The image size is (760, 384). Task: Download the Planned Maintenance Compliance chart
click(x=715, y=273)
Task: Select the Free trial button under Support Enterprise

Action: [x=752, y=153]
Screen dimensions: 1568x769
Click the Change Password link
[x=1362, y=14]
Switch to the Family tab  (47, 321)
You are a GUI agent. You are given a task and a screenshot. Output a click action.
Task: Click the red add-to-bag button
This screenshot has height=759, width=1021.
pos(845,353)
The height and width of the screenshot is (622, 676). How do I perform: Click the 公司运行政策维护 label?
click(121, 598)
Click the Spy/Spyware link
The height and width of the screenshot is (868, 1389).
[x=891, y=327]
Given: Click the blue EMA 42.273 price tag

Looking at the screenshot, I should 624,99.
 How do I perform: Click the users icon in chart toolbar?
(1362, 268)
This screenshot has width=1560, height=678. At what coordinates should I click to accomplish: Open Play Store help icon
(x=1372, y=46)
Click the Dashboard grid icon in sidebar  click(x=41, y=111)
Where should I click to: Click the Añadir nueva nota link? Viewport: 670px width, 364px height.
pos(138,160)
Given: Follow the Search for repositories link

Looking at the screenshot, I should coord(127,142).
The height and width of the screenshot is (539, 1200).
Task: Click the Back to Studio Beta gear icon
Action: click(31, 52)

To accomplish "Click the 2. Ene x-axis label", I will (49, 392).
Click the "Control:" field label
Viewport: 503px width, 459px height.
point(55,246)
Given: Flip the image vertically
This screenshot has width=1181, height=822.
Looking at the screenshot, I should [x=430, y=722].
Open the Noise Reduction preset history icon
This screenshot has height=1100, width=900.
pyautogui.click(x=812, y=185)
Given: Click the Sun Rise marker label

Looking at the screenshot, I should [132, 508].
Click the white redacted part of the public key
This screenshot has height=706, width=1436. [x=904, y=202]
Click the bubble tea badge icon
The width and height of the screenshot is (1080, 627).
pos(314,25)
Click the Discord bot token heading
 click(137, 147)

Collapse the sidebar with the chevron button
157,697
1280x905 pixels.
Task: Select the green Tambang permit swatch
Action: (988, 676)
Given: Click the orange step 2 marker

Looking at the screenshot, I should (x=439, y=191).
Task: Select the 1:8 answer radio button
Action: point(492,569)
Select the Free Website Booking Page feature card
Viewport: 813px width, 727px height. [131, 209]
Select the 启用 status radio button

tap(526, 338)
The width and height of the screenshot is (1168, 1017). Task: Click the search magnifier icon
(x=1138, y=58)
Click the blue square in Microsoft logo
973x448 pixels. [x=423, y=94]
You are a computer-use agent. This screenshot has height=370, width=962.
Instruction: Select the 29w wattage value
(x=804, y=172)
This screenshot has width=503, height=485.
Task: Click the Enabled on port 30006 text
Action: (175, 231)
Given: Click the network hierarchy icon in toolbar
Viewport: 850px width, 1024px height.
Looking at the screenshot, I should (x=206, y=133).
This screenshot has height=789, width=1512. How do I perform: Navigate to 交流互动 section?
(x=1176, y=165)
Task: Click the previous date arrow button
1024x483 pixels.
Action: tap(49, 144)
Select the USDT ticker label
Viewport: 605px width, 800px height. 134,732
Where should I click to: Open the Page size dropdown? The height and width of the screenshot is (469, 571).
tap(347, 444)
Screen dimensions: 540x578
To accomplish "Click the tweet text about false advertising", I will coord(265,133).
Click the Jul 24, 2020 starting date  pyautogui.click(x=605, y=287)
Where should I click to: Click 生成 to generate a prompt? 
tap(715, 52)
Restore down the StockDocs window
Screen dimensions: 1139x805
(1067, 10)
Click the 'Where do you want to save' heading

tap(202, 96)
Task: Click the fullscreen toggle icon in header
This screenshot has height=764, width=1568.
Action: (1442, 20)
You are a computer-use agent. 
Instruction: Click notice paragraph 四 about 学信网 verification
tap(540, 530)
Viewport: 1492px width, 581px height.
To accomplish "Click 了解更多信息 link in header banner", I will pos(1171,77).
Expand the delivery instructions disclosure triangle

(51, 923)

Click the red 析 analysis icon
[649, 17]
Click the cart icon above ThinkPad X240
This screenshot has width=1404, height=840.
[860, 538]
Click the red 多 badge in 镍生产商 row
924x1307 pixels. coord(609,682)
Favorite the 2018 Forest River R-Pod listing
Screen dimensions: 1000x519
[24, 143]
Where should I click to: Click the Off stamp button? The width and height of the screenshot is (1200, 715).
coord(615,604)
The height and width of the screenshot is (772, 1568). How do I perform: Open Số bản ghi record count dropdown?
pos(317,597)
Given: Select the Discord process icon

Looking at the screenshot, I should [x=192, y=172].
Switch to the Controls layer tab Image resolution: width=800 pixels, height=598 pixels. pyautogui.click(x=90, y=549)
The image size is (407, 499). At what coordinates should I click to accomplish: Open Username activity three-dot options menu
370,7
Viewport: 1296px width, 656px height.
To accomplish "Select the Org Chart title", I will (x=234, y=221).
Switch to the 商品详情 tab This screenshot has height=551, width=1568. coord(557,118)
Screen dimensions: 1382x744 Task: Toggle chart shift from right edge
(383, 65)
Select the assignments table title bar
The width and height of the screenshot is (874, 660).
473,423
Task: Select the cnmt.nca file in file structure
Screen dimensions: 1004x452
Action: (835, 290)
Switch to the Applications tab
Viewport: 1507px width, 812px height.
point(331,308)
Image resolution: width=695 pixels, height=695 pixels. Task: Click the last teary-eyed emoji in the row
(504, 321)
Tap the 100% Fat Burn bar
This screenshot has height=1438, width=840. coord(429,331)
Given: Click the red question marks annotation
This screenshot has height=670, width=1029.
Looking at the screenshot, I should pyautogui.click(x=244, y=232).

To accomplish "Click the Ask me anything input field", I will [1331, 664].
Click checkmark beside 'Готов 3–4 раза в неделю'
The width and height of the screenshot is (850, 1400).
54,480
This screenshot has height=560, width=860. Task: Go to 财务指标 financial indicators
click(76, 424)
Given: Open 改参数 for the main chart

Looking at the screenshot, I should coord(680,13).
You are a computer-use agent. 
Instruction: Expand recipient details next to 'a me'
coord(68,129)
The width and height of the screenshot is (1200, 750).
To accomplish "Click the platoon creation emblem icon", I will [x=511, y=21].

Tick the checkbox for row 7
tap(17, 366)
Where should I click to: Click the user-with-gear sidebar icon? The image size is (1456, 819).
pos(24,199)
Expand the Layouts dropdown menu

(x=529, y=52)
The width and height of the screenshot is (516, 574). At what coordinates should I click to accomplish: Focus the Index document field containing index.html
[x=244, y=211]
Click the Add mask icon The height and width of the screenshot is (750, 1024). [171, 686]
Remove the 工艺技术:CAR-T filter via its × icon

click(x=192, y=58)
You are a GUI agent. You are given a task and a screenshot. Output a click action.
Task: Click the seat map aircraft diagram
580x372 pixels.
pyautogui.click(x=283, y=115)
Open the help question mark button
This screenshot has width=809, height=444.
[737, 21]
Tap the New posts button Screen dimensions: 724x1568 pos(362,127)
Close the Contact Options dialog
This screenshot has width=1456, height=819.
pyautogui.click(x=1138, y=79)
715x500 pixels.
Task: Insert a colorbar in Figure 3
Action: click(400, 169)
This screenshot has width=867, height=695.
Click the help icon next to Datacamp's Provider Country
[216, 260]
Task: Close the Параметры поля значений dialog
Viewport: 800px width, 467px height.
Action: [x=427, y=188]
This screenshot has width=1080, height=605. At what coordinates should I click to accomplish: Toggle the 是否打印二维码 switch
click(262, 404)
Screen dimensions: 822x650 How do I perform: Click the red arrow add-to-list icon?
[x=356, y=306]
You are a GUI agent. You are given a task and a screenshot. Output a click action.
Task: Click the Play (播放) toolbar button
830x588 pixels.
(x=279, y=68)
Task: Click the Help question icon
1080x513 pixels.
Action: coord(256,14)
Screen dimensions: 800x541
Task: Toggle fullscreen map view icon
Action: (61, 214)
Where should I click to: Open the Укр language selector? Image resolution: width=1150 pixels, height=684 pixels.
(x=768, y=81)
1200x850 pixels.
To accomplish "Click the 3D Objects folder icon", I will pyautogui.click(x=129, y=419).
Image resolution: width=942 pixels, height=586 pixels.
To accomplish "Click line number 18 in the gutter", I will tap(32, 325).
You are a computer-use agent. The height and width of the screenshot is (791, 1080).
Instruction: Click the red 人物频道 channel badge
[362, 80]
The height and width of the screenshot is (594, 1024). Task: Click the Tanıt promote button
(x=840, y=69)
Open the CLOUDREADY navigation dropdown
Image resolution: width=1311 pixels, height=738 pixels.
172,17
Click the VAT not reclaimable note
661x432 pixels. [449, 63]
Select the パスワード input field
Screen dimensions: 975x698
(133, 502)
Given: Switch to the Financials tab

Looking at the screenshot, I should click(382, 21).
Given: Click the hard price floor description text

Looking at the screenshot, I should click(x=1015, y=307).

# Task directions
Go through the entries and return each line where the word "question" occurs.

# Exercise output
Given: Click the red question marks annotation
Open the help question mark button
Task: Click the Help question icon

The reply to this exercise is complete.